Sanal kumar sitelerinin önce gençleri, ardından 25-35 yaş arası bireyleri hedef aldığına dikkat çeken Çelik, “Maalesef günümüzde dijital dünyada, tuzaklarla bezeli bir durumda, oyun içerikleriyle gençleri hedef alan bir alan. Gençler onlar için kalıcı müşterilerdir, kolay ikna edilebilirler. Dolayısıyla en fazla gençleri hedef alırlar” dedi.
Ayrıca Çelik, kişinin geçmiş yaşantısında değersizlik duygusu yaşaması, sosyal fobilerinin bulunması, istismara maruz kalması ve aileyle sağlıklı bir bağ kuramaması gibi durumların sanal kumar bağımlılığını tetikleyebileceğini de ekledi.
“EN İYİ İLAÇ HİÇ TEMAS ETMEMEK”
Tedavi yöntemleri hakkında da bilgi veren Psikoloji Bölüm Başkanı Dr.
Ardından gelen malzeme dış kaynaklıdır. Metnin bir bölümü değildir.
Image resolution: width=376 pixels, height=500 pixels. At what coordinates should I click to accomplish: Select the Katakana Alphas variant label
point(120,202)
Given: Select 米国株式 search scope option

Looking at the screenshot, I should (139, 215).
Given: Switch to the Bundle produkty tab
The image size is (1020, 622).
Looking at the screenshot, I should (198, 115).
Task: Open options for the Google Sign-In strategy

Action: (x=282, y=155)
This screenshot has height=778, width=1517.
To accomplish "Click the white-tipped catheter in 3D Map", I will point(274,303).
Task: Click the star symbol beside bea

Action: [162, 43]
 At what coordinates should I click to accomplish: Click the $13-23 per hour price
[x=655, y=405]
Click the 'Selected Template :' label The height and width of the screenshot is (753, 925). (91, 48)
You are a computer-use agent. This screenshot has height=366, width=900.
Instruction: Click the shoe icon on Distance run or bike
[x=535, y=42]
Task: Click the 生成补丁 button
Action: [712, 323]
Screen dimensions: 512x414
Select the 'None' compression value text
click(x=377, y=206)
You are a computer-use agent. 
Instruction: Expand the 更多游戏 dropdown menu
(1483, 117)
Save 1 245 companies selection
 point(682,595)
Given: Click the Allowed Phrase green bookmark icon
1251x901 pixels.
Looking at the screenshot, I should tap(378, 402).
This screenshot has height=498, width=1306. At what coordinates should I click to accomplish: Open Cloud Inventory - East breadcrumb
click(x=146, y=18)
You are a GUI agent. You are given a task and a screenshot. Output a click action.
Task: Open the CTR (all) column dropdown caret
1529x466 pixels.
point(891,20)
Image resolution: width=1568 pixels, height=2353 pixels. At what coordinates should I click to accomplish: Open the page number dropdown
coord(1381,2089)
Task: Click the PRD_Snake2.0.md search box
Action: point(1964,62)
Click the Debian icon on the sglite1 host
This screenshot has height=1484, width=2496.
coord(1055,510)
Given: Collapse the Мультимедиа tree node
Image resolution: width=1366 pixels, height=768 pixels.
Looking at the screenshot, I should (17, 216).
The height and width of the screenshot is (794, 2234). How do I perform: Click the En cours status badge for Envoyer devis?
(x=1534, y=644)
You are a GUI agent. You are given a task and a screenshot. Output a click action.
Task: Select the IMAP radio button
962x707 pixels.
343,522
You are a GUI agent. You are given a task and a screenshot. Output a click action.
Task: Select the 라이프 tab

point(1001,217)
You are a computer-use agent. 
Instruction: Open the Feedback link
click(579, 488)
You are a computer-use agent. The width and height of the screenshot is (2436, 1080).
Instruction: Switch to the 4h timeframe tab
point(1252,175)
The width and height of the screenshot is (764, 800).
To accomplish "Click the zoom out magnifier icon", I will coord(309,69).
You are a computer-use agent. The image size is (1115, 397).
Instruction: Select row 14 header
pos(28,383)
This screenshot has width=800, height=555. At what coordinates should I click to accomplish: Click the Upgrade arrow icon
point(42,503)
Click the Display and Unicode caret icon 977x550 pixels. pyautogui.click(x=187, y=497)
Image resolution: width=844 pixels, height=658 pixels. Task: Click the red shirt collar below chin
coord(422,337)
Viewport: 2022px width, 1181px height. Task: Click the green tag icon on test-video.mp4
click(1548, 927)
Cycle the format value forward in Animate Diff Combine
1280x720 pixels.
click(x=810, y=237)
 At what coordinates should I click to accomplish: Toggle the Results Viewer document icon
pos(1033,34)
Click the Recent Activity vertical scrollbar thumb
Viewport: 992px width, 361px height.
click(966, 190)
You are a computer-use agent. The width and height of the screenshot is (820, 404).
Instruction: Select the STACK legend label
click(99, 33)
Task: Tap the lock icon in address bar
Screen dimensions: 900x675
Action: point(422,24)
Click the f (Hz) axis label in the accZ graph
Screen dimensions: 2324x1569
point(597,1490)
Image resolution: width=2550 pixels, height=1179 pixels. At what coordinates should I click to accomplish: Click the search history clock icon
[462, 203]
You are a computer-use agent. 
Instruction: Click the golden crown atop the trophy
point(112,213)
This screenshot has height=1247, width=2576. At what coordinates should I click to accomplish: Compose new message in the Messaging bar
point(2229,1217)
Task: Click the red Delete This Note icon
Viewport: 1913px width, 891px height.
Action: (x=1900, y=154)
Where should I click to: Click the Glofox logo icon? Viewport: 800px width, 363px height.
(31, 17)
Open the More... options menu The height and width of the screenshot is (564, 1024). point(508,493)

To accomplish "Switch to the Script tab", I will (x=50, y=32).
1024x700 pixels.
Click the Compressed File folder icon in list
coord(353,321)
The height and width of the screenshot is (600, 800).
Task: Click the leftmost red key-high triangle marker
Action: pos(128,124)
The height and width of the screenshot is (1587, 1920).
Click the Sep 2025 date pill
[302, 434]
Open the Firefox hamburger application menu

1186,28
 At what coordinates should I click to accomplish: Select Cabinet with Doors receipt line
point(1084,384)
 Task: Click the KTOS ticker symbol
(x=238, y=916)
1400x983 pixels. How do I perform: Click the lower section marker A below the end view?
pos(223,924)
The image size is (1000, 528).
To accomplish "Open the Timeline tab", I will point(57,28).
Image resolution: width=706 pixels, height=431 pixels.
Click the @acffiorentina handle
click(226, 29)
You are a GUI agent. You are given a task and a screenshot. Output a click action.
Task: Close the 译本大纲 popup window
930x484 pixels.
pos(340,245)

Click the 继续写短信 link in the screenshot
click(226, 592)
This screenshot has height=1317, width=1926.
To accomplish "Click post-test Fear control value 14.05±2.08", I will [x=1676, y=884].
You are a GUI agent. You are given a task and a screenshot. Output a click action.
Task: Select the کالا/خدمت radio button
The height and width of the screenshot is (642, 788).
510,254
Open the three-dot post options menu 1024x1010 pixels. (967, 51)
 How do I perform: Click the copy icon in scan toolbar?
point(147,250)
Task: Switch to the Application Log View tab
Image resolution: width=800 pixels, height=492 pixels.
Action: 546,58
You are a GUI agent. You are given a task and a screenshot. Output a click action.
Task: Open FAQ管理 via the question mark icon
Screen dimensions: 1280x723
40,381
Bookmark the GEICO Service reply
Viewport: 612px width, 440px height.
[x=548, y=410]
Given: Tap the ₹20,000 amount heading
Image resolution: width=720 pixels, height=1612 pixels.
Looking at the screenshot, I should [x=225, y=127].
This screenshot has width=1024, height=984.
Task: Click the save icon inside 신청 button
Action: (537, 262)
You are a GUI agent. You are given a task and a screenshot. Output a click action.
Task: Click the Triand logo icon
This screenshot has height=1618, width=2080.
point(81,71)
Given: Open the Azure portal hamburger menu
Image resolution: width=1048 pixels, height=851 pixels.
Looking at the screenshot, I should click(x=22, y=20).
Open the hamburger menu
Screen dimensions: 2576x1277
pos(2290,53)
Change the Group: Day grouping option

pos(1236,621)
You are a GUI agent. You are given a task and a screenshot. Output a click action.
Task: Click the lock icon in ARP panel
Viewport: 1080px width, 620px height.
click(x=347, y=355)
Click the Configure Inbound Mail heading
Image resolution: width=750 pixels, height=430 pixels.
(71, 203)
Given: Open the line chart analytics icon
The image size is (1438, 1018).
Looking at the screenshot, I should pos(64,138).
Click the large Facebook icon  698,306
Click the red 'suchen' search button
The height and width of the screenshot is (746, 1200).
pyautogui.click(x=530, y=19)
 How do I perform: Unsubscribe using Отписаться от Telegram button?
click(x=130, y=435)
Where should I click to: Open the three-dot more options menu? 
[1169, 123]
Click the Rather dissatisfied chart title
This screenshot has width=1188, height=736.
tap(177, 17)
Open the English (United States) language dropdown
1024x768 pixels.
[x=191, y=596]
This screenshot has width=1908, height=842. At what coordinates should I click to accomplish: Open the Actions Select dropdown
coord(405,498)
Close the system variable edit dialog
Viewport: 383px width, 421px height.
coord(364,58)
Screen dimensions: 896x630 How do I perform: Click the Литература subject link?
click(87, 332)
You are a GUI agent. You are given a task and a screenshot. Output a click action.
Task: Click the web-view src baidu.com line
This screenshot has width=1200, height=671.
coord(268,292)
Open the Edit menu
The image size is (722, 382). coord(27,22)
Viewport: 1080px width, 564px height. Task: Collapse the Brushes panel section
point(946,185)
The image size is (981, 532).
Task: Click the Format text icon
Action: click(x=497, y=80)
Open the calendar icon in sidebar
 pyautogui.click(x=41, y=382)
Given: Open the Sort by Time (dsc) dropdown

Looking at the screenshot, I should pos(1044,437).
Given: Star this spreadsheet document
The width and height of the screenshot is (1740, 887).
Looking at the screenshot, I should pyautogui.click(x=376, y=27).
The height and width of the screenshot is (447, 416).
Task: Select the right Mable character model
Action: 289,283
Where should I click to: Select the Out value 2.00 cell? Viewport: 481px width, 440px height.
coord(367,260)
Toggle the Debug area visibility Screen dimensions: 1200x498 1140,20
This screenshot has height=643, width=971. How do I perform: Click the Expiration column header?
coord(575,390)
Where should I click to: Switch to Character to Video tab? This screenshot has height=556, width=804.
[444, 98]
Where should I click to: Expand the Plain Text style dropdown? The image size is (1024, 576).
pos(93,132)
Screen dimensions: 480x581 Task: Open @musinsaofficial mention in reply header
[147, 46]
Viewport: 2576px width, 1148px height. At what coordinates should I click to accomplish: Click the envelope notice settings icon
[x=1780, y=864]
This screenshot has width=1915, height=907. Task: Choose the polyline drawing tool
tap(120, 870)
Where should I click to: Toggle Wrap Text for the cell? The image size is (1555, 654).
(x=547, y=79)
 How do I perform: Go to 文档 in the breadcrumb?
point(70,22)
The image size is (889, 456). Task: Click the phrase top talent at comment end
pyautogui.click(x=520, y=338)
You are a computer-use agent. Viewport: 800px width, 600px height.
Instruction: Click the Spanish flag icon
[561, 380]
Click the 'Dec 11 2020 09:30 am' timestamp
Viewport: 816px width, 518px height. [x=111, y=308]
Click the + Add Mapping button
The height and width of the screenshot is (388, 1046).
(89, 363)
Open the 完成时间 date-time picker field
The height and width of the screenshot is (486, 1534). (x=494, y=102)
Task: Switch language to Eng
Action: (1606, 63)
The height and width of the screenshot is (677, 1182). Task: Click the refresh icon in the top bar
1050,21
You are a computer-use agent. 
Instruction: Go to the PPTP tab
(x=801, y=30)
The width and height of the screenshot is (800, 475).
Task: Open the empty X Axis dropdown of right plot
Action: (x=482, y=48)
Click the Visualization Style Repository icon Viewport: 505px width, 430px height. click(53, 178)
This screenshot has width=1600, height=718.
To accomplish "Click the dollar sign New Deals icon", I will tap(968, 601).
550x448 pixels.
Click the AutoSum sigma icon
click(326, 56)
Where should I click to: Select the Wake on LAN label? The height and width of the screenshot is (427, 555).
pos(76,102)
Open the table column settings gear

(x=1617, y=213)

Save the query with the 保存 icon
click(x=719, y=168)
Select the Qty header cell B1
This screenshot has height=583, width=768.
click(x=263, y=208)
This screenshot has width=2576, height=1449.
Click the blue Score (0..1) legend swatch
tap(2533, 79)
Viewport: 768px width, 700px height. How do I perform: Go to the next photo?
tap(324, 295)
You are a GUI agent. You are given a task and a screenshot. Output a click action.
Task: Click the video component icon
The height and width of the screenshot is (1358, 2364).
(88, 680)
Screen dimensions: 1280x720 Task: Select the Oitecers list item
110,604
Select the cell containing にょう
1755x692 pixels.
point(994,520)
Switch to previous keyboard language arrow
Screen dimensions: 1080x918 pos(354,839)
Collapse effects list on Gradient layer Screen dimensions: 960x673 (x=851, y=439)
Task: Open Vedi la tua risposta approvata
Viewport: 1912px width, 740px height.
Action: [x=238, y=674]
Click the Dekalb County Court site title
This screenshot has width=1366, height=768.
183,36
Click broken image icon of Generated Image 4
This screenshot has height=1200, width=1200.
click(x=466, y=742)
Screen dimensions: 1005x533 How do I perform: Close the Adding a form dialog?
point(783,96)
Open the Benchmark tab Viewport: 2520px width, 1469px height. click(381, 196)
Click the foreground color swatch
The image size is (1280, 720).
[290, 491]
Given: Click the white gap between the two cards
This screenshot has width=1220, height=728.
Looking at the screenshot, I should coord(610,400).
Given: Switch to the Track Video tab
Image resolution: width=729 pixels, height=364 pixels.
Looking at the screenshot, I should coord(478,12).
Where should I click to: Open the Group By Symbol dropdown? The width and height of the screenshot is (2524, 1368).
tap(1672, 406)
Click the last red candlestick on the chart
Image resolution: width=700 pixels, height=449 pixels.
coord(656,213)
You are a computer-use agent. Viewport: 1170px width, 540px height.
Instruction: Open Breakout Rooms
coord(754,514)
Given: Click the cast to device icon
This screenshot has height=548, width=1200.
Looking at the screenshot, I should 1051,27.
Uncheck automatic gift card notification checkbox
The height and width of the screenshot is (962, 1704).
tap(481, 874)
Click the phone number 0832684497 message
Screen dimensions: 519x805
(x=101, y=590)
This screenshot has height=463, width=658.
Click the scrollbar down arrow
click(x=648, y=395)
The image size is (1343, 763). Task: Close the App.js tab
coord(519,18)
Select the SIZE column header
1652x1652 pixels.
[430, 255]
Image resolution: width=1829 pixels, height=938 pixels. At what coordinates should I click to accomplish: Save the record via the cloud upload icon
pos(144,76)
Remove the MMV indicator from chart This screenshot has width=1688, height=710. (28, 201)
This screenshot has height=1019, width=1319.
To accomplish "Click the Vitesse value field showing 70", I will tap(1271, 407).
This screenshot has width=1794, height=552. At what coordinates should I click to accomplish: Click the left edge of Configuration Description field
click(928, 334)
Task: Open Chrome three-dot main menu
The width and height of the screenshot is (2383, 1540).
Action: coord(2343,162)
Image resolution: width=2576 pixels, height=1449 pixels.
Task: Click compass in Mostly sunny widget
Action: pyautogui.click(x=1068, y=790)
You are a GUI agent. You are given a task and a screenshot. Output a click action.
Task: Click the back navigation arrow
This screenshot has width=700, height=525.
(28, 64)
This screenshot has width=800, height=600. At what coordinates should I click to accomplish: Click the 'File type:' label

Öğr. Üyesi Ali Ruhan Çelik, “Alkol bağımlılıklarında, sigara bağımlılıklarında tedavi edici bazı ilaçlar mevcut ama özellikle davranışsal bağımlılıklarda direkt bir ilaç yok. Psikoterapilerle bunun önlenmesi son dönemde artmış durumda, bu yönde çalışmalar var. Özellikle EMDR tedavisinde, bağımlılık yapıcı dürtüleri hedefleyerek veya travmatik bir mesele varsa işin psikolojik altyapısında geçmiş travmaları duyarsızlaştırarak bunun günümüze etkisini engelleyerek bir tedavisi mümkün. Bunun yanında bilişsel davranışçı terapilerle özellikle olumsuz otomatik düşünceler ve bilişsel çarpıtmaları hedef alan psikoterapilerle bu sanal kumar bağımlılığının tedavileri mümkün. Şu anda güzel sonuçlar veriyor ama tabii ki yine evvela ilk söylediğimi tekrarlamak istiyorum: Bağımlılığın en iyi ilacı hiç temas etmemektir” ifadelerini kullandı.
“BAĞIMLILIKLA MÜCADELE ETMEK VATANI SAVUNMAKLA EŞDEĞERDİR”
Son olarak Dr. Ali Ruhan Çelik, dijital dünyadaki tehlikelerin bireylerin ihtiyaçlarına saldırdığının altını çizerek, kişinin bu tuzaklardan önce kendisini, ardından aile bireylerini uzak tutması gerektiğine dikkat çekti. Çelik, “Kesinlikle büyük bir seferberlikle bunun üzerine gitmemiz gerekiyor. Çünkü bu çok büyük bir zihinsel işgal demek. Bağımlılıkla mücadele etmek vatanı savunmakla eşdeğerdir” ifadelerini kullandı.
“AİLE DESTEĞİ ÇOK ÖNEMLİ”
Çelik, bağımlılık tedavisinin aile, uzman ve danışan özelinde 3 ayaklı bir süreç olduğunu ve bu 3 ayağın birbiriyle uyumlu bir şekilde devam etmesi gerektiğini vurgulayarak, “Bağımlılıklarda aile desteği çok önemli. Çünkü birey tedavi olmak için bazen isteksiz davranabiliyor veya tedavinin sürdürümünde isteksiz davranabiliyor ama uzun süreli sık tedavi ve daha sonra izleme aşamalarıyla birlikte bunun tedavisi mümkün. Biz de kliniğimizde bu tedavilerini yapıyoruz” dedi.